Chapter 3: Return

819 112 8
                                        

Ah, aku kembali lagi.

Sudah berapa kali kuulangi setengah jam ini? Momen-momen terakhirku bersama dengan Yuuko di akhir tahun ini. Berbagai cara dan metode telah kulakukan, tapi masih tidak ada yang membuahkan hasil. Sampai kapan aku harus mengulanginya lagi?

“Tatsumi, ada apa?”

“Eh, emmm...”

Melihatku berdiri terpaku sejenak pastilah membuatnya bertanya-tanya. Bagaimana aku menjawab kali ini akan mengarahkanku pada satu dari semilyar kemungkinan masa depan. Dan jika sekali lagi aku salah mengajukan jawaban, maka sekali lagi aku akan melihatnya terbunuh di depanku.

“Sepertinya aku sedikit demam.”

Kuputuskan untuk menggunakan rute ini, salah satu rute yang belum pernah kucoba di masa sebelumnya.

“Eh? Ma-masa?”

Dia pun mendekatiku,  memegang pundakku dan sedikit berjinjit untuk menempelkan dahinya pada dahiku. Cara mengukur suhu yang ekstrem kurasa.
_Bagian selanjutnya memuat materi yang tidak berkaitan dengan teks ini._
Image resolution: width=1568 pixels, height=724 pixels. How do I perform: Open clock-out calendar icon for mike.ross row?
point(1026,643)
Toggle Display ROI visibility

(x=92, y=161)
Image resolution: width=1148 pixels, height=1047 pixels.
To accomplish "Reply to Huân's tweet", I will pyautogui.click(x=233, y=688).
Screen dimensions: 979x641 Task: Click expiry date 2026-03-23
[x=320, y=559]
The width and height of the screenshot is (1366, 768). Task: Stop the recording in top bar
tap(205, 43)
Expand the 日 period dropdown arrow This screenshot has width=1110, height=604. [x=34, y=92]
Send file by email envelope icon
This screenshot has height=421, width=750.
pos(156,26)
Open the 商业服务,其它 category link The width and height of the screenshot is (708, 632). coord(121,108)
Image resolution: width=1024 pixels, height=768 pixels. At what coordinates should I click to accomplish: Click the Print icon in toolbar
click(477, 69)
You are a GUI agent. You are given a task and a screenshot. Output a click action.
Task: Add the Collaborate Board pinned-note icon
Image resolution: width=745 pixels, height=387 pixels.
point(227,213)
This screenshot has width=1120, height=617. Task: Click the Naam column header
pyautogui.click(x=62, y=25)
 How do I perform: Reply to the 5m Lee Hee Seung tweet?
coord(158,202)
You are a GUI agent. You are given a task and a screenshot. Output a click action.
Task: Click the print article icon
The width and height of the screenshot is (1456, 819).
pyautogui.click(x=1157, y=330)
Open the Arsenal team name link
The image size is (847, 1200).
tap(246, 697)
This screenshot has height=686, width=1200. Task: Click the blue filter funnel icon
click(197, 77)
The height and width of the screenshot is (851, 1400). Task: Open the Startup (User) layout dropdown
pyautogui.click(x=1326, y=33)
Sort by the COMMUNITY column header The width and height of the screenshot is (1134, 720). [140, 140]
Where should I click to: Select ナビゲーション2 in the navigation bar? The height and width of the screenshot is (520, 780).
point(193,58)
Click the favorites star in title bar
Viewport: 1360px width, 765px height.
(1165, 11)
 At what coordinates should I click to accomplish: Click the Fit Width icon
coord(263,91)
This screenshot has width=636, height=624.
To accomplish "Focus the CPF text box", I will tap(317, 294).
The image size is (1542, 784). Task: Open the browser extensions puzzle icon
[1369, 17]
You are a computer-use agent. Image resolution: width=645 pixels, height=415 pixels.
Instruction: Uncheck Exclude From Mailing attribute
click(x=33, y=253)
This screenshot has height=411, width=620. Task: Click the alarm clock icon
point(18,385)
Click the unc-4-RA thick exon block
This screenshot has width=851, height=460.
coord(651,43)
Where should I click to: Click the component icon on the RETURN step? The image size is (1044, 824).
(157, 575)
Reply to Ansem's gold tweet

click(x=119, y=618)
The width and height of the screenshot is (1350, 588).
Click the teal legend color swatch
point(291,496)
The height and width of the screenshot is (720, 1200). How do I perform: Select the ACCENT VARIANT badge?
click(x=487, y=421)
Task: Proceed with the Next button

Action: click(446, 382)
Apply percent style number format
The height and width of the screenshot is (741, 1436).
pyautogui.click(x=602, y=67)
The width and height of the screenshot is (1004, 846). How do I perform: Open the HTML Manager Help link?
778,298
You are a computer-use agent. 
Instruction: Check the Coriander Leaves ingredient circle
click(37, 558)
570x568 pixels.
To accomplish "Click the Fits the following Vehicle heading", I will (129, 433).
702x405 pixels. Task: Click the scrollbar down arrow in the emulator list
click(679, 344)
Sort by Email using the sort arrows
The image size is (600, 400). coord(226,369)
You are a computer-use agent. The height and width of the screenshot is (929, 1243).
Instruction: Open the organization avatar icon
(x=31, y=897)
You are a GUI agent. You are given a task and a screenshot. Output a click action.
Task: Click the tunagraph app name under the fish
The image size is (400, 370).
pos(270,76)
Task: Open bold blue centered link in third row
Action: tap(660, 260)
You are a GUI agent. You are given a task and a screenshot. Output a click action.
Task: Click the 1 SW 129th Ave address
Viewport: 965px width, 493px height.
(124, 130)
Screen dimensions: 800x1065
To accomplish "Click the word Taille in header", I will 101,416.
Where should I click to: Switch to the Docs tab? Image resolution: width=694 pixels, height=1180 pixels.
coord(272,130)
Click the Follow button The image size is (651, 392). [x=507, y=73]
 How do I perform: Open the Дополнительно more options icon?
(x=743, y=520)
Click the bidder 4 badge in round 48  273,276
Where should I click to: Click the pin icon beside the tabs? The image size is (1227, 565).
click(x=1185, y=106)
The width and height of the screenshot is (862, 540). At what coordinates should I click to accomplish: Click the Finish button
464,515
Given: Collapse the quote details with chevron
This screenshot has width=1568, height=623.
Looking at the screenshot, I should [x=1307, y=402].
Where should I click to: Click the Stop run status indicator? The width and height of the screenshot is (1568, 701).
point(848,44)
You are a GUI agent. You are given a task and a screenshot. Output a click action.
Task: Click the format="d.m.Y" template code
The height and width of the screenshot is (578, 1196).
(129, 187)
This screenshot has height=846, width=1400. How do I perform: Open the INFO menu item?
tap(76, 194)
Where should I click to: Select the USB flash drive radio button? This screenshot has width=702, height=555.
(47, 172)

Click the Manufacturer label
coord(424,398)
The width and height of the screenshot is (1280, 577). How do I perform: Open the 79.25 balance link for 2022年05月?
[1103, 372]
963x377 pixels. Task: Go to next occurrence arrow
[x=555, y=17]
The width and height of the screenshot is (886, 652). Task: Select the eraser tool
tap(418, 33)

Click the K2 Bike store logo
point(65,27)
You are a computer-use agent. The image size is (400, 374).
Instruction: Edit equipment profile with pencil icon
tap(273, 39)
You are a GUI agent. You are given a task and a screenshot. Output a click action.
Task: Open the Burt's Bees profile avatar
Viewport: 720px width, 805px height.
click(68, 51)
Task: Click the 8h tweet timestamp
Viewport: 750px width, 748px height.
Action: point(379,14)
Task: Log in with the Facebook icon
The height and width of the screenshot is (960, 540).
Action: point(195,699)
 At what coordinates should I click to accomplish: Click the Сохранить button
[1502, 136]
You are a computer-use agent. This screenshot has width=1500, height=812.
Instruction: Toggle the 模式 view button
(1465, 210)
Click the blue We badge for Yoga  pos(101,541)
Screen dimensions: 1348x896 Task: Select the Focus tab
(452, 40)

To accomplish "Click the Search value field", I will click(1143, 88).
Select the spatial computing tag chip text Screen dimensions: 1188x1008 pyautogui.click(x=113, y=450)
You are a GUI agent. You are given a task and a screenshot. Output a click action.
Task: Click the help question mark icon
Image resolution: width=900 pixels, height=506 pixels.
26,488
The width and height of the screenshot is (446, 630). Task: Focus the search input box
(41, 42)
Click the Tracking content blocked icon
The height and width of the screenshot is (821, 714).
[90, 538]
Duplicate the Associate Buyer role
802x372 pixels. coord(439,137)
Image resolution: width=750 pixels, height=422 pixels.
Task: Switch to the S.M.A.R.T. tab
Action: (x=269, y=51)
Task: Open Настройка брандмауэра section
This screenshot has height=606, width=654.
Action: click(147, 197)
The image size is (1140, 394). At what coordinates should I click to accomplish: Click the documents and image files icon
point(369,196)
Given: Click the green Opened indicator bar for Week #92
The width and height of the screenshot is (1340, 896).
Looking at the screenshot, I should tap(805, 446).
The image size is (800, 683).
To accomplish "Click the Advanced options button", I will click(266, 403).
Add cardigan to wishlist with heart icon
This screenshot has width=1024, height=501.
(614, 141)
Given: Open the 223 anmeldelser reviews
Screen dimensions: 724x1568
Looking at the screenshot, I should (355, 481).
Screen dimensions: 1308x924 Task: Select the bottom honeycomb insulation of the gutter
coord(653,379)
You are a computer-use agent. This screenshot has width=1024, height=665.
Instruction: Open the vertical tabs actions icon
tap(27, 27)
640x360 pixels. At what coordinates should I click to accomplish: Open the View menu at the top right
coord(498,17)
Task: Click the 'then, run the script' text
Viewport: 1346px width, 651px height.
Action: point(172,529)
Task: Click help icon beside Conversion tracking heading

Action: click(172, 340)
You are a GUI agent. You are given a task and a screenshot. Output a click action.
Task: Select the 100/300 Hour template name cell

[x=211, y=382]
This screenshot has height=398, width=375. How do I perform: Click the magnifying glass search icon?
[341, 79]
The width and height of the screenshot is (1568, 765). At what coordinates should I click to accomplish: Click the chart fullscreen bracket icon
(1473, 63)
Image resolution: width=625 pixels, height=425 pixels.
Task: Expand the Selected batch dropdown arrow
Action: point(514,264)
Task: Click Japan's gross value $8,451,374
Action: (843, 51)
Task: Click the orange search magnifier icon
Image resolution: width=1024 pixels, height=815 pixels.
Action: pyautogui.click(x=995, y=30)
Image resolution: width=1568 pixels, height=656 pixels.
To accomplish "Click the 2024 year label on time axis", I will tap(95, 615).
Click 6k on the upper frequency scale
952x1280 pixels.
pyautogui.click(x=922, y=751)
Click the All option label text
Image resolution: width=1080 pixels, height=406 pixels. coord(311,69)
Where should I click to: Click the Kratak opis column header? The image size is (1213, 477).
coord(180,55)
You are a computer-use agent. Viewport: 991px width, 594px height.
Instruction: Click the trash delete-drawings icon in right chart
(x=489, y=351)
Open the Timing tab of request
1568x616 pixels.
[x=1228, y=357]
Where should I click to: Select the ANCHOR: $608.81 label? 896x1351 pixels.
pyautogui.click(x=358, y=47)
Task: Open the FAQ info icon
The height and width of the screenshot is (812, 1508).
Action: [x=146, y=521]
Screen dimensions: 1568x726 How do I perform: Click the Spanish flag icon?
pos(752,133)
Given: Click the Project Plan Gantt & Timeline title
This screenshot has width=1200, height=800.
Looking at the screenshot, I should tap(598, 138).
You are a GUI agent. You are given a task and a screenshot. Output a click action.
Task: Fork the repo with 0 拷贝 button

Namun berkat itu, suhu tubuhku benar-benar terasa sangat panas saat ini.

“Tubuhmu benar-benar panas, bagaimana? Apa kita kembali saja?”

Iinilah yang kuharapkan, sebuah rute dimana kami bisa pulang ke apartemenku dan menghabiskan tahun baru bersama di sana. Tanpa ada orang lain di sekitar kami, aku bertanya-tanya bagaimana kali ini semesta akan membunuhnya? Mampukah semesta melakukannya?

“Maaf yah, tiba-tiba demam seperti ini.”

Jawabku dengan agak lesu agar terlihat benar-benar demam.

Kami pun berjalan memutar balik kembali ke apartemenku. Dengan perhatian, Yuuko mencoba mengallungkan tanganku di pundaknya.

Jarak kami dengan apartemenku tidak terlalu jauh, bahkan dengan lima menit berjalan saja kami sudah bisa tiba di sana. Namun sebelum kami sampai di sana aku harus lebih was was. Jika ada sesuatu yang dapat membahayakan nyawa Yuuko, kurasa pasti ada sebelum kami tiba di apartemenku. Tapi semakin jauh kami melangkah, semakin sedikit orang berlalu lalang dan hingga akhirnya benar-benar sepi.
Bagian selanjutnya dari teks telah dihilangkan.